When you hear the word yoga, you probably think of slow, gentle stretching and breathing exercises. But the Indian system of yoga encompasses much more than the exercise-based hatha yoga. Yoga is the process of harmonizing body, mind, and spirit with the ultimate goal liberation from samsara, the wheel of death and rebirth.

Over five thousand years ago, Indian sages first wrote of yoga in the Rig-Veda. The system of yoga was developed and passed down primarily through oral teachings from teacher to student in an unbroken tradition for thousands of years, much as it is to this day. These ancient teachings were virtually unknown in the West until the twentieth century.
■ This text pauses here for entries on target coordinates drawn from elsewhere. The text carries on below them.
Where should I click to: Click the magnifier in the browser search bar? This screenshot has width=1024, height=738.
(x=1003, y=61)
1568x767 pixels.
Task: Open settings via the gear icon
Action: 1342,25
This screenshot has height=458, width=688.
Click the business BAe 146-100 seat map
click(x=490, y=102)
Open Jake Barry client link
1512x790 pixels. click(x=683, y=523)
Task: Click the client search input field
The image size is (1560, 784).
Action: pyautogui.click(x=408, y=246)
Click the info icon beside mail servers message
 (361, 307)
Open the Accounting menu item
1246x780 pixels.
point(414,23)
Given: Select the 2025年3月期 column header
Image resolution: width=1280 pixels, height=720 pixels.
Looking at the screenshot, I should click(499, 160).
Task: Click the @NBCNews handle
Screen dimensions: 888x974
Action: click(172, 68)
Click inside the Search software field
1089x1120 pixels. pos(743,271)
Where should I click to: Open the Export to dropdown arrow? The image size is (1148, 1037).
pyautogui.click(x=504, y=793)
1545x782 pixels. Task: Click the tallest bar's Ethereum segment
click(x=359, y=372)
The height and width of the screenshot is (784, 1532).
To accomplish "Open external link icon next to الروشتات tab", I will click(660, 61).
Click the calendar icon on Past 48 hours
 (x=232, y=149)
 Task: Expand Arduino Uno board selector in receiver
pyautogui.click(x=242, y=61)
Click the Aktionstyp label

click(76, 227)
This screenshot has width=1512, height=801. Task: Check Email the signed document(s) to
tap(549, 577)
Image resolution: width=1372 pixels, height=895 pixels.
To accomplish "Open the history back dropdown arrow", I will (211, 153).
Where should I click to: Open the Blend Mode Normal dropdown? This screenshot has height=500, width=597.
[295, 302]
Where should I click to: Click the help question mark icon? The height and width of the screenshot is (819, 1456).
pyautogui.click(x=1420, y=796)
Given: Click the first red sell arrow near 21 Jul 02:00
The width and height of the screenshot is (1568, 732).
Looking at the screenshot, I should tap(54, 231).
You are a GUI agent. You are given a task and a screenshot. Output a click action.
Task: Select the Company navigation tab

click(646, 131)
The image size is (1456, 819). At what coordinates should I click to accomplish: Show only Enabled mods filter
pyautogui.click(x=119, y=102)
Yoga: The Ultimate Spiritual Path is a guide to the philosophy and metaphysics of yoga for the serious seeker and scholar. It is not a "quick guide to enlightenment," for true liberation is inaccessible to all but a few dedicated seekers in this lifetime.

Author Swami Rajarshi Muni clearly explains the history and development of Indian philosophical and religious thought, the six schools of Indian philosophy, the causes of bondage and suffering, the theory of karma and karmic law, and the levels and function of human consciousness. For those interested in basic preparatory exercises, this book also includes guidelines for beginning yogic practices such as the yamas and niyamas, pranayama, and beginning meditation.

Swami Rajarshi Muni is an Indian yogi who writes with the authority of years of intensive study and practice, resulting in direct personal experience of the transcendental truths of yoga. He has devoted himself to serious yoga study since the 1950s. After renouncing the world to receive Sannyas initiation in 1971, he now lives in India in seclusion.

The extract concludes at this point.